Cox regression screen and least absolute shrinkage and selection operator were performed to select significant prognostic variables. Then the concordance index was calculated to evaluate the prognostic power. For the combination data, based on the clinical cox model, molecular features that better fit the model were combined to calculate the concordance index. Prognostic models were built based on the arithmetic summation of the significant variables. Kaplan-Meier survival curve and log-rank test were performed to compare the survival difference.

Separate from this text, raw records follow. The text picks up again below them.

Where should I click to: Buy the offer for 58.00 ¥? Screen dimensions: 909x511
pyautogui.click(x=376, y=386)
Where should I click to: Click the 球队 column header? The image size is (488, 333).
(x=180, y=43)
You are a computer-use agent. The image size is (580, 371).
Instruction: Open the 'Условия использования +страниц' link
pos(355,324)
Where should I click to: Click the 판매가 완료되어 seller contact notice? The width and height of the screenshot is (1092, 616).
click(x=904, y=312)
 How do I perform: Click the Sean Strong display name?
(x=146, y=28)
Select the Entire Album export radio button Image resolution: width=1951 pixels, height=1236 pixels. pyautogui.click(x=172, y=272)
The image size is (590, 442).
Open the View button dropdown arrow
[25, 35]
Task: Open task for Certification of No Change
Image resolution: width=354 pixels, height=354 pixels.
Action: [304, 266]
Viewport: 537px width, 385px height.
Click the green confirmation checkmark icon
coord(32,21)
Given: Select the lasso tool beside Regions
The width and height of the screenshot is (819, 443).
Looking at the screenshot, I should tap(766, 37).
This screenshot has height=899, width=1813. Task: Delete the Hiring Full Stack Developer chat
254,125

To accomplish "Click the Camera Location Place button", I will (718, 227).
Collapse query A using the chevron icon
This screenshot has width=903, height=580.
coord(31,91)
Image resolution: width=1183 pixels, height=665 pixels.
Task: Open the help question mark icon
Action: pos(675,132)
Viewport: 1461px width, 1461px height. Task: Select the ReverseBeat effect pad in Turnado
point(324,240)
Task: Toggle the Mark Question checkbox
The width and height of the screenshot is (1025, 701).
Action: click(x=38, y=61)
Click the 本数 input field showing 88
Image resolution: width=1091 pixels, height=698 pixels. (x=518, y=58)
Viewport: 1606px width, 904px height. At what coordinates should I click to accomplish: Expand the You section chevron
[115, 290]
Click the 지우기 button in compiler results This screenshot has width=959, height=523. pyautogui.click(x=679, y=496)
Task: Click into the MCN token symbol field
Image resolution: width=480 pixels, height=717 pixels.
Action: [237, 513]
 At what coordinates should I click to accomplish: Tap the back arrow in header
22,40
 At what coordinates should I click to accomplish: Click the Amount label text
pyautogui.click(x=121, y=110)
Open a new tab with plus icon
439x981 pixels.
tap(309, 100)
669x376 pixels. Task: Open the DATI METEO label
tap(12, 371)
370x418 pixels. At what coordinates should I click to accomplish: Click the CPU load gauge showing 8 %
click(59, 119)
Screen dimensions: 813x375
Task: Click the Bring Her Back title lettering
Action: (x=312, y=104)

Then a heatmap was constructed and gene set enrichment analysis was performed for pathway analysis.

RESULTS

The mRNA data were the most informative prognostic variables in all kinds of omics data in liver cancer, with the highest concordance index (C-index) of 0.61. For the copy number variation, methylation and miRNA data, the combination of molecular data with clinical data could significantly boost the prediction accuracy of the molecular data alone (P < 0.05). On the other hand, the combination of clinical data with methylation, miRNA and mRNA data could significantly boost the prediction accuracy of the clinical data itself (P < 0.05). Based on the significant prognostic variables, different prognostic models were built. In addition, the heatmap analysis, survival analysis, and gene set enrichment analysis validated the practicability of the prognostic models.

CONCLUSION

In all kinds of omics data in liver cancer, the mRNA data might be the most informative prognostic variable. The combination of clinical data with molecular data might be the future direction for cancer prognosis and prediction.

Keywords: Liver cancer, Prognosis, Molecular marker, Evaluation, C-index

Core tip: The Cancer Genome Atlas (TCGA) is funded by the National Institute of Health to describe the genomic alterations across cancer types. Several months after the publication of liver cancer TCGA, we systemically evaluated the prognostic power of different omics data of liver cancer. We found that in all kinds of omics data in liver cancer, the mRNA data might be the most informative prognostic variable. The combination of clinical data with molecular data might be the future direction for cancer prognosis and prediction.